Never underestimate the power of brute force and ignorance. With no machinery to hand, we would need to improvise. Picture the scene in the story of The Enormous Turnip where all the characters are holding onto one another and pulling with all their might. Similarly, there we were, the delivery man, my husband, Number One Son, Number Two Son, and I, all inside the van, behind the butyl, huffing and puffing, pushing in synchronisation for all we were worth. The butyl hardly moved. At best it rocked to and fro, but always came back to rest in its original position. After many futile attempts to budge it, and getting nowhere, we all needed a rest to get our breath back. A new tactic was called for.
There was the length of washing-line I had used to delineate the shape of the ponds.
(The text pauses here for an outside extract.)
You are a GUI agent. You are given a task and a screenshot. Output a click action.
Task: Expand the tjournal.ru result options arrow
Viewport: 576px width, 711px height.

If we could somehow manage to tie this around the butyl, we would each be able to take hold of a piece of the line, pull with all our might and heave the butyl out of the van. The trouble with that idea was that the butyl would come crashing down onto the large red chips on the drive, and they in turn would, in all probability, pierce the butyl, an outcome we wanted to avoid at all costs.
My husband then suggested we place two planks of wood against the van so that the butyl would roll down these, as we heaved on the rope. I can’t remember exactly how long this operation took, but in the end it worked. Suffice it to say that, by the end of the operation, each of us felt our arms had grown by two inches and we had rope burns as proof of our success.